Photo courtesy of John Scully

When John Scully was born, America was in the midst of an epidemic: tens of thousands of children in the United States were falling ill with paralytic poliomyelitis — otherwise known as polio, a disease that attacks the central nervous system and often leaves its victims partially or fully paralyzed.

"As kids, we were all afraid of getting polio," he says, "because if you got polio, you could end up in the dreaded iron lung and we were all terrified of those." Iron lungs were respirators that enclosed most of a person's body; people with severe cases often would end up in these respirators as they fought for their lives.

John remembers going to see matinee showings of cowboy movies on Saturdays and, before the movie, shorts would run. "Usually they showed the news," he says, "but I just remember seeing this one clip warning us about polio and it just showed all these kids in iron lungs." If kids survived the iron lung, they'd often come back to school on crutches, in leg braces, or in wheelchairs.

"We all tried to be really careful in the summer — or, as we called it back then, 'polio season,''" John says. This was because every year around Memorial Day, major outbreaks would begin to emerge and they'd spike sometime around August. People weren't really sure how the disease spread at the time, but many believed it traveled through the water. There was no cure — and every child was susceptible to getting sick with it.

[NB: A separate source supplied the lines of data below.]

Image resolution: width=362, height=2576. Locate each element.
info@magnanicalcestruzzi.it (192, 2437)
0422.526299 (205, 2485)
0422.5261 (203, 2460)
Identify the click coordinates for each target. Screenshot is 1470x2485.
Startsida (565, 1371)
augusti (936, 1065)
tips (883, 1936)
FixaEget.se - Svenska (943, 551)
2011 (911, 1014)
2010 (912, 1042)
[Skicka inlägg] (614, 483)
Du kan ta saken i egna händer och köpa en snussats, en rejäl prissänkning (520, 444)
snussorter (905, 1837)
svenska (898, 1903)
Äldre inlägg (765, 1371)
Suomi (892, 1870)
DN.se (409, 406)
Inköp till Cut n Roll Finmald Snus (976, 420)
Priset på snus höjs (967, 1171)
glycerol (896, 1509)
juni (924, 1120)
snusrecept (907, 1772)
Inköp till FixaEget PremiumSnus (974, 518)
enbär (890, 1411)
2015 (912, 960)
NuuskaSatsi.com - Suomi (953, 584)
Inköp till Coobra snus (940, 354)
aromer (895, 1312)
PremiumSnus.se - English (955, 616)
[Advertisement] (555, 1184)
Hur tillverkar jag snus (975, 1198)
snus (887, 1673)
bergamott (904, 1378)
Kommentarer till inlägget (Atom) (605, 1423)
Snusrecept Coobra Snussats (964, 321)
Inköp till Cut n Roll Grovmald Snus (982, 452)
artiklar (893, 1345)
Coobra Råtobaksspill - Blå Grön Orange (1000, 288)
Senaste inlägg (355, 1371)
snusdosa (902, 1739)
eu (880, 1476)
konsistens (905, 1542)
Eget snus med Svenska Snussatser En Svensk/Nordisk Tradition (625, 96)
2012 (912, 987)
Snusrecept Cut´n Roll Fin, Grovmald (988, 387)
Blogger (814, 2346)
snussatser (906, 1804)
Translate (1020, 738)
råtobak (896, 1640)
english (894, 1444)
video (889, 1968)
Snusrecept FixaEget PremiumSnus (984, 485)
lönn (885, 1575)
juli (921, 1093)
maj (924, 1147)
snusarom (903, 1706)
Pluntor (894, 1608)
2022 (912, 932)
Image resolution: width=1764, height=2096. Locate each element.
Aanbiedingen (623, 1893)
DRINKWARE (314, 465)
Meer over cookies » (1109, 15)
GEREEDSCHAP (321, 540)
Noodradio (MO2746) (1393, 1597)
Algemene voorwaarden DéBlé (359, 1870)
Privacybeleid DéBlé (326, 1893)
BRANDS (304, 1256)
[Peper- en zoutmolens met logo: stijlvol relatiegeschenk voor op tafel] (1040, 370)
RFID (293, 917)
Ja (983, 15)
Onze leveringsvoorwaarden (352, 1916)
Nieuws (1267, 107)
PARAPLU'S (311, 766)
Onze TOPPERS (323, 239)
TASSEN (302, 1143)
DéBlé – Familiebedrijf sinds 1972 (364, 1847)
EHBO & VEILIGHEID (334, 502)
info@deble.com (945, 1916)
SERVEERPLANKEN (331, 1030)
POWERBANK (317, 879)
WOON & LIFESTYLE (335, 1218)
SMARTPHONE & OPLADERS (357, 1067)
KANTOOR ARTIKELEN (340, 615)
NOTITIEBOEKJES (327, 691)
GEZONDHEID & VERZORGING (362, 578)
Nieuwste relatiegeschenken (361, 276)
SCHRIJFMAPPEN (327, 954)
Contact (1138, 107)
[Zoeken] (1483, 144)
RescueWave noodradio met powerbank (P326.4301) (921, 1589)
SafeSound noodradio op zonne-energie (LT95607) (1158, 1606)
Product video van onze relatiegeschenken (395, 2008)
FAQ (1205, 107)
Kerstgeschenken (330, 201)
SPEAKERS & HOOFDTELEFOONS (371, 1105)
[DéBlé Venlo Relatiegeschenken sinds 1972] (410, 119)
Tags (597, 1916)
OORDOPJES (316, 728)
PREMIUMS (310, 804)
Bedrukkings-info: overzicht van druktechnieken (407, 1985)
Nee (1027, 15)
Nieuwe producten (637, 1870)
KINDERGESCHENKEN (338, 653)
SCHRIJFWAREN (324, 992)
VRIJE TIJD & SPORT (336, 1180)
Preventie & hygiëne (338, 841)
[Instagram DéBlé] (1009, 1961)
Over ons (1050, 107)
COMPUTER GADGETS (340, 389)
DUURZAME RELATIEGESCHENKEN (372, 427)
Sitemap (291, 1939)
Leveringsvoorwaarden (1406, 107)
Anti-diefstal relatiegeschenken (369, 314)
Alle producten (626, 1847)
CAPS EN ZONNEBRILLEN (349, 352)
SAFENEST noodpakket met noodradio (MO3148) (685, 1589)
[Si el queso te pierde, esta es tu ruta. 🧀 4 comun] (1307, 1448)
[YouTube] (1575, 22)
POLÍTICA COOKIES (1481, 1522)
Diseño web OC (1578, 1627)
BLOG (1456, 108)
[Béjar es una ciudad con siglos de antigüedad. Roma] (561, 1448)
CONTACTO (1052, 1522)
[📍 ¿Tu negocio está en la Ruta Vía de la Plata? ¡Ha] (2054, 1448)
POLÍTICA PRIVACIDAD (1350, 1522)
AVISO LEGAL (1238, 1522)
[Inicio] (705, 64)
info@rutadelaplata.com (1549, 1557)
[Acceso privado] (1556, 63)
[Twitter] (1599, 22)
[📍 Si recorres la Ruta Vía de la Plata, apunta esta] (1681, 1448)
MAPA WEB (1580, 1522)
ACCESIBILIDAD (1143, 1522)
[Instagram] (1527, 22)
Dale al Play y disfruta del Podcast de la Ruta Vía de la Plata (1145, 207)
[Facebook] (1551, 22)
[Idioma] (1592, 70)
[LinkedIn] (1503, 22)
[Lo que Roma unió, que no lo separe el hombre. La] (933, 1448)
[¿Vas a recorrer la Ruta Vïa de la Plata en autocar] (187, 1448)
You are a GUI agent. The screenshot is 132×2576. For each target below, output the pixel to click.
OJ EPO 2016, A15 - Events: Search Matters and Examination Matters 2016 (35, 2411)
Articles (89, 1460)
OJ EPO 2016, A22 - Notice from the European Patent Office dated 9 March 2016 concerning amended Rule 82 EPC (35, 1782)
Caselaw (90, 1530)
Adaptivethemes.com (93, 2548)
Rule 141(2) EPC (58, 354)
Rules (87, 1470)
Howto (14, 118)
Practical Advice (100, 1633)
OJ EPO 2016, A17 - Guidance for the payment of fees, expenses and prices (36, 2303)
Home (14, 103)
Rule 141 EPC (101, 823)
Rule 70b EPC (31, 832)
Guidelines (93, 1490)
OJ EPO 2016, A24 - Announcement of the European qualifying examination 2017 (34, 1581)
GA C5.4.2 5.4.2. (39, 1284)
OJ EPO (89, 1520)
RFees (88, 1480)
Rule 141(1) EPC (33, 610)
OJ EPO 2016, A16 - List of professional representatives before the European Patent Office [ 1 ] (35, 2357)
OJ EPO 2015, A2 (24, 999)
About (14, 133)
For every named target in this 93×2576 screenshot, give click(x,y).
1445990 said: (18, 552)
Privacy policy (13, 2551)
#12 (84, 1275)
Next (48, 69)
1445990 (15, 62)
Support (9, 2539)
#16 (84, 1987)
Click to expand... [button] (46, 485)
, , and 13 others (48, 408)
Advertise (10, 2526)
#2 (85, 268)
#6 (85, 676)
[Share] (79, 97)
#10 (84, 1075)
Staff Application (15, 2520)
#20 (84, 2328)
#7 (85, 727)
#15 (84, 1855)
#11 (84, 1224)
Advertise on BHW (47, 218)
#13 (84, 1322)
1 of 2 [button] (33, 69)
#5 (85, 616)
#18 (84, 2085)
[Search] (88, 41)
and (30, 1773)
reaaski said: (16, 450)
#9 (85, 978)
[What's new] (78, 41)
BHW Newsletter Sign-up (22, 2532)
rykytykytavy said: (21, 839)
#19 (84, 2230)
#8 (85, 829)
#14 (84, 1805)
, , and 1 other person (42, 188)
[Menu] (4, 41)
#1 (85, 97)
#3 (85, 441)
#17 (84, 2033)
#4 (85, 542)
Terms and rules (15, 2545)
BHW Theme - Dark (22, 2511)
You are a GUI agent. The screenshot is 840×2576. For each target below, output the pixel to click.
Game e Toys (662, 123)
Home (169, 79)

"We couldn't swim in hot weather," he remembers, "and the municipal outdoor pool would close down in August."

Then, in 1954 clinical trials began for Dr. Jonas Salk's vaccine against polio and within a year, his vaccine was announced safe. "I got that vaccine at school," John says. Within two years, U.S. polio cases had dropped 85-95 percent — even before a second vaccine was developed by Dr. Albert Sabin in the 1960s. "I remember how much better things got after the vaccines came out. They changed everything," John says.